Comverse to Divest BSS Business to Amdocs for Total Purchase Price of $272 Million
April 29 2015 - 4:00PM
Comverse (Nasdaq:CNSI) today announced it has reached a definitive
agreement to sell substantially all of its BSS business assets to
Amdocs (Nasdaq:DOX). The total purchase price is $272 million in
cash. The transaction is expected to close by the end of September
2015, subject to various closing conditions.

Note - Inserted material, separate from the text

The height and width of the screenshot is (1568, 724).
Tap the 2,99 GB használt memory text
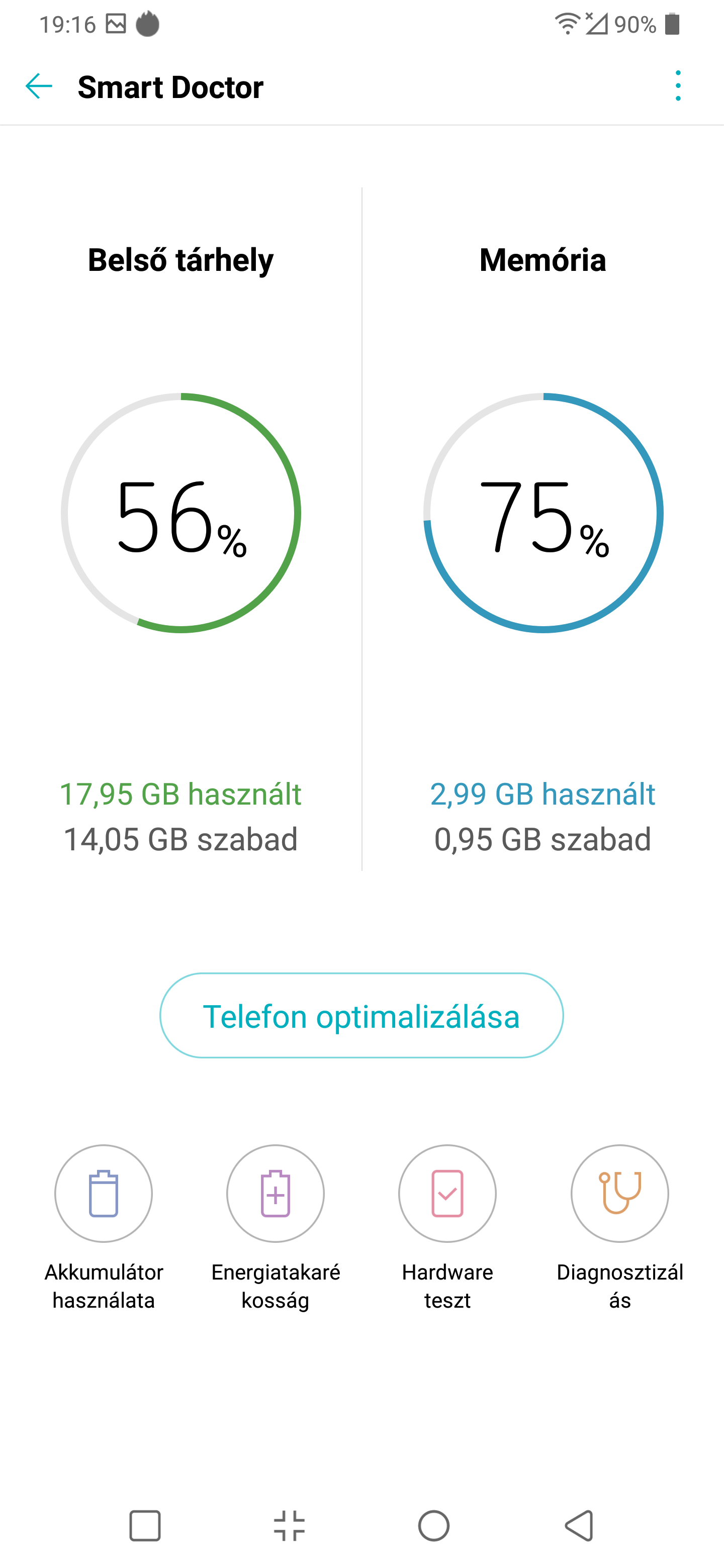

"Size and scale in BSS are critical to succeed in today's
increasingly consolidating telecommunications service provider
marketplace, while smaller, niche players face a more uncertain
future," said Philippe Tartavull, President and Chief Executive
Officer, Comverse. "The combination of Comverse's customer base
with Amdocs' BSS products and services creates new opportunities
for our clients and Comverse employees joining Amdocs. Now,
Comverse can focus exclusively on expanding our existing
significant global market leadership in the Digital Services arena,
and driving innovation in new segments of the IP communication
industry that are expected to grow significantly as CSPs and
enterprises take advantage of the rollout of 4G/Volte/LTE
services."
He added, "After we complete this transaction, Comverse will be
a profitable company, with an exceptionally strong balance sheet
and a large portfolio of NOLs. With recent steps we've taken to
secure a more advanced and flexible research and development
operation, as well as reducing operating costs, we believe Comverse
is very well positioned to become the leader in Digital Services
through both organic growth and M&A activity, all of which
should benefit our customers, employees and shareholders."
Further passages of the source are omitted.